→ Text block
[Start of Attachment]

Top 5 Medicare Planning Insider Tricks & Tips for Retirees to Consider

Welcome to our resource on Medicare Planning – An A to Z Guide for the Financial Layperson. We believe that you will find this guide not only informative but at times entertaining as well.

When creating this guide, we worked with many different experts on Medicare, including licensed insurance professionals, Social Security administration personnel, in addition to leading industry publications such as the Medicare and You guide.

Our goal with this resource is to give you all the information that you need, without bogging you down with industry jargon and distracting tangents.   

So, buckle in and enjoy the ride, hopefully, you will make it out on the other end without too many scrapes and bruises!

Tip #1 Medicare does not pay for everything – Better to find out now!

Original Medicare is a phenomenal health insurance program. But it does not cover everything, and that is why we have supplemental insurance products such as Medigap insurance, and Part-D Drug plans to cover outpatient medications.

I think it would be instructive to look at some real-life examples of serious costs that are not covered by Medicare.

[End of Attachment]

→ Data records
[Start of Attachment]

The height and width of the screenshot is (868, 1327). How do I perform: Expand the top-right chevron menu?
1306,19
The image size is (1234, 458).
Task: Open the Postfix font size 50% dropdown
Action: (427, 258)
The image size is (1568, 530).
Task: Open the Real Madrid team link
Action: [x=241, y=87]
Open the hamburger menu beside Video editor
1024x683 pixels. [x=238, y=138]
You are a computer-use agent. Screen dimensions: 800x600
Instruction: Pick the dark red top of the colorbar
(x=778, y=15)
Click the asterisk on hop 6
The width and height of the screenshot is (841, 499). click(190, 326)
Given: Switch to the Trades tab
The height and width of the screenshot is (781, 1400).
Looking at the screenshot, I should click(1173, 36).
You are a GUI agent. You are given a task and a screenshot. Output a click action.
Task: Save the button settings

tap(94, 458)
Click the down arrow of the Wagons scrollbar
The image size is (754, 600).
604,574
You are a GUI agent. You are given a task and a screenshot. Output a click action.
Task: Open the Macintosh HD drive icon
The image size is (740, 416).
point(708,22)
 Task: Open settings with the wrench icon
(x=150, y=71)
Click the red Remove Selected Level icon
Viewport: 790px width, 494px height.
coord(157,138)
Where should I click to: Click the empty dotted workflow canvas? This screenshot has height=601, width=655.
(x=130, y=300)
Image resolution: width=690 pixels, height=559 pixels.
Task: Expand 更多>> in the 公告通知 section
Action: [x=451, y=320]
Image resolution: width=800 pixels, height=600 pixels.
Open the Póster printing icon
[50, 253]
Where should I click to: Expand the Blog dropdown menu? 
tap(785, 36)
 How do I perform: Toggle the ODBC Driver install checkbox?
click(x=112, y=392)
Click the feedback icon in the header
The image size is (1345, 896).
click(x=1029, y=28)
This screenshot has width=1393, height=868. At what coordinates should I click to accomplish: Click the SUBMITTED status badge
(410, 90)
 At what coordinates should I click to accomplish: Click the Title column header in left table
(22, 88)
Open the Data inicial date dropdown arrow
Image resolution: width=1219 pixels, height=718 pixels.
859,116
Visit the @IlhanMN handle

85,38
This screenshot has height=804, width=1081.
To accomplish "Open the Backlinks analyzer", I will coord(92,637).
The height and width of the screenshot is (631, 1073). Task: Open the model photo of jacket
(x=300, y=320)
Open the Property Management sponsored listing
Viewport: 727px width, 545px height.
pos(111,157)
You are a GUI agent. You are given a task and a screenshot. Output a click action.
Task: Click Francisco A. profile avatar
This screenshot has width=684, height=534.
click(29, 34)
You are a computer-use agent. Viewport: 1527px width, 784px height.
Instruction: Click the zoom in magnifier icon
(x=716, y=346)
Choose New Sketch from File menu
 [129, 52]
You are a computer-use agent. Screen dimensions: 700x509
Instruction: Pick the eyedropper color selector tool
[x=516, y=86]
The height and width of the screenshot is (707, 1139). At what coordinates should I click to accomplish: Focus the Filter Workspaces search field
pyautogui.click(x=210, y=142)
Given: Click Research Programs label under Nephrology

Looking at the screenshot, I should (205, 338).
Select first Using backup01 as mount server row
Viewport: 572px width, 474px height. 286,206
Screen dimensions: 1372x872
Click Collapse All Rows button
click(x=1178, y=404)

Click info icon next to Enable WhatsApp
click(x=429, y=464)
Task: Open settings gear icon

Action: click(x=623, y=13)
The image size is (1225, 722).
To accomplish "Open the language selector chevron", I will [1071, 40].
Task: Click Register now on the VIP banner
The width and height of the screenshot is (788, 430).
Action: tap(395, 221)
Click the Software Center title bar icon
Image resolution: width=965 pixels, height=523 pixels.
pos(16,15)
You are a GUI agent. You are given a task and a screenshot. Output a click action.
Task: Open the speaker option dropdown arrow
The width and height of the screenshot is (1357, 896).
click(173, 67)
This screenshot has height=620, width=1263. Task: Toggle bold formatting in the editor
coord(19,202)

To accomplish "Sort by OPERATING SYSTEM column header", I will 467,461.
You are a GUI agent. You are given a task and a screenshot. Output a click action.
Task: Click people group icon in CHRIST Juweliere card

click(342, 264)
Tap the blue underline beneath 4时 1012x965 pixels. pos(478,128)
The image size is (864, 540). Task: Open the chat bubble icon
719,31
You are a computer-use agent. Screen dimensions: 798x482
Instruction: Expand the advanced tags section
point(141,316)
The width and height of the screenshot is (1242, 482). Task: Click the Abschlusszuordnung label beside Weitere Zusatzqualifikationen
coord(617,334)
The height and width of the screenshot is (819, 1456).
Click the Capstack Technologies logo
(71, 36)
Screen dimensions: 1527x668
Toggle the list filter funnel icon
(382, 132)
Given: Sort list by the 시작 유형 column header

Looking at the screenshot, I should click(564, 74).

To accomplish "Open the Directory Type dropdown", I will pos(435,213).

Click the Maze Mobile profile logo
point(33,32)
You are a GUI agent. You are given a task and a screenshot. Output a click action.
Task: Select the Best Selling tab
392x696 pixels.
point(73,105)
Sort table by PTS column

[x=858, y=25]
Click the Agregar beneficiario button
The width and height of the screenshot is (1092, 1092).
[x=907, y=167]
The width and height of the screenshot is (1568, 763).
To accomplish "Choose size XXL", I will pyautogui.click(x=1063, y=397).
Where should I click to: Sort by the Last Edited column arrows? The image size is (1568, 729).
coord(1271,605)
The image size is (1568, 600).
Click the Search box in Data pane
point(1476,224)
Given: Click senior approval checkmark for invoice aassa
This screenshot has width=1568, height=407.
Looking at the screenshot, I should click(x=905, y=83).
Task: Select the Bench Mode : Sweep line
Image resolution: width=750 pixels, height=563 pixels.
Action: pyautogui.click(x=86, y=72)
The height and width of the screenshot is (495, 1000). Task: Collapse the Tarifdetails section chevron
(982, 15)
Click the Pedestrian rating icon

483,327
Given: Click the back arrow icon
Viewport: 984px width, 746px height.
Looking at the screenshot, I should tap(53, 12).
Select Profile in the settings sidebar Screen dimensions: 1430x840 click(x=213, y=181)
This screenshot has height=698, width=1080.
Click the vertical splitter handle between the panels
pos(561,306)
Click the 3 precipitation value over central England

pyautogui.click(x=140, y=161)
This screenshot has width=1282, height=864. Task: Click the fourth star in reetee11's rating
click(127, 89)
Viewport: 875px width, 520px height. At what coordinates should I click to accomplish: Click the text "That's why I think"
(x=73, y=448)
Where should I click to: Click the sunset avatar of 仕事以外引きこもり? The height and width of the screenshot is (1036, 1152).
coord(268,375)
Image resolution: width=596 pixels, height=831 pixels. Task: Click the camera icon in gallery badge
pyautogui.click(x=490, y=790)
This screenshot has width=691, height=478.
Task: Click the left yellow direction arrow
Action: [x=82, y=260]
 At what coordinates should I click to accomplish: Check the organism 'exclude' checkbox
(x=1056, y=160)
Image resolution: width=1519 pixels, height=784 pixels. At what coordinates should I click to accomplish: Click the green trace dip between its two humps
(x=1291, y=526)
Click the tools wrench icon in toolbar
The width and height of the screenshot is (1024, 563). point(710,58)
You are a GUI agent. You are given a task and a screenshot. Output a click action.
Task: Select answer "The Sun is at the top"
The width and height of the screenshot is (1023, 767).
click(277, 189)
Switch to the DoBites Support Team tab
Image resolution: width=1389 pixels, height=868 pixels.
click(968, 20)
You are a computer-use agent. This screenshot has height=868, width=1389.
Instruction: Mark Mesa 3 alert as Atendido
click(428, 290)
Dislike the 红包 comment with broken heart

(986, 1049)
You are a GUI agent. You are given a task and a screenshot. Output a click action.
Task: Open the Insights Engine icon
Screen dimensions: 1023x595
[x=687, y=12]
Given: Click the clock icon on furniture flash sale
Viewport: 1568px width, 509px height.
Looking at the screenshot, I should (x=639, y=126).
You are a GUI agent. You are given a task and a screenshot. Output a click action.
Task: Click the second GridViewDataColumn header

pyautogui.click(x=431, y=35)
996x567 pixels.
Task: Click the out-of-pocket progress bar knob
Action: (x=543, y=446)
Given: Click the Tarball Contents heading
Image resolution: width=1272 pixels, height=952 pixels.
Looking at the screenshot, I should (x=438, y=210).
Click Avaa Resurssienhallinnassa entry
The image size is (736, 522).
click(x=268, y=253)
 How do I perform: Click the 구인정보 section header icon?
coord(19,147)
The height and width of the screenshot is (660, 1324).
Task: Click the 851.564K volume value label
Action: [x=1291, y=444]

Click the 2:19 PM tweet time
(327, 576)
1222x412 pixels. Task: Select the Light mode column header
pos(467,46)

[End of Attachment]

→ Exercise requirements
Decide whether each statement agrees with the Medicare planning guide. Answer yes or no for each, and quote the guide's deciding words. (a) Social Security administration personnel were among the experts consulted in creating the guide. (b) Original Medicare covers outpatient medications without any supplemental plan. (c) The guide sets out to walk readers through industry jargon in detail. Work from the Medicare planning guide alone.

→ Written answer
(a) Yes: "Social Security administration personnel"
(b) No: "it does not cover everything, and that is why we have supplemental insurance products such as Medigap insurance, and Part-D Drug plans to cover outpatient medications"
(c) No: "without bogging you down with industry jargon and distracting tangents"